Women give me their phone numbers. I had a woman show her breasts to me. She was reaching for money in her blouse. She opened up the blouse, went in there and got it. She had no bra on. Nothing there but her breasts.
I`ve had people get money out of their mouths. I really have no idea what the money is doing in their mouths. But they take it from their mouths and give it to me wet.
I have bums who are subway preachers. There`s a bag lady at Adams and Jackson who spends her whole day there in a corner with her suitcase. She just stays there continually unless she`s picked up by the police. But she comes right back.
I`ve been spit on. It was in a fare dispute. A guy had an expired transfer, and I told him he had to pay another fare.

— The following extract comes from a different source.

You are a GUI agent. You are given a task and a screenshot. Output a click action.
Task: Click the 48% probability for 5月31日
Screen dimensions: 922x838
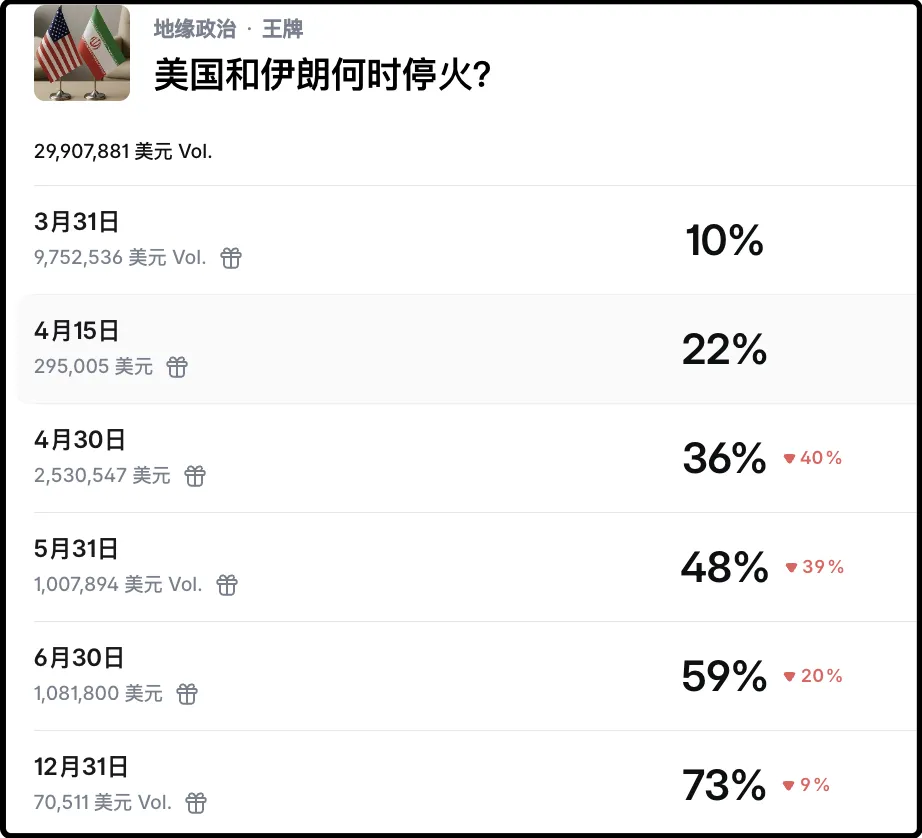pyautogui.click(x=724, y=568)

He got angry, started cursing, and out of the clear blue sky, he spit on me. It was extremely degrading. It was worse than hitting me.
Working nights is definitely more dangerous than working days, especially during the summer months and on holidays, particularly Christmas. At 1 o`clock one morning I had some guys at 47th and Calumet who scared the daylights out of me. They were up on the top of the stairway where the fuse box is. They opened up the box and took out all the fuses. Suddenly, the whole station was completely black. Then they started unscrewing the light bulbs and throwing them at me in the booth. It sounded like gunshots coming at me. The phone in my booth wasn`t working, so I ran out and called the police. By the time the police arrived, the men were gone.
I get pimps hustling women on the train at night. One night I was in a situation at 57th Street. A guy had a woman with him, and he asked me if I wanted her for five bucks. I said, ”All I want is your fares. That`s it.”
The guy told me he was taking the woman on the train and that he would hustle her while she serviced customers right on the train. And as far as I know, that`s what they did.
I`ve had people in fights. I`ve had nights with people coming up to me who are bleeding half to death. I had one guy who came down with his head split half open. I asked if he wanted me to call for help. But when I heard a train coming, I accepted his fare and let him through. What would have happened if the guys who had cut him were after him? If they came downstairs, I might have ended up getting knifed, too.
Sure I was scared when I first started working as a ticket agent. Most agents are. At first, I became easily upset. But the more I saw, the more I became used to it. I`m hardened to so much.
As dangerous as the job can be, I like it, particularly because I like the public and talking to people. I have a lot of responsibility. It`s a heck of a job.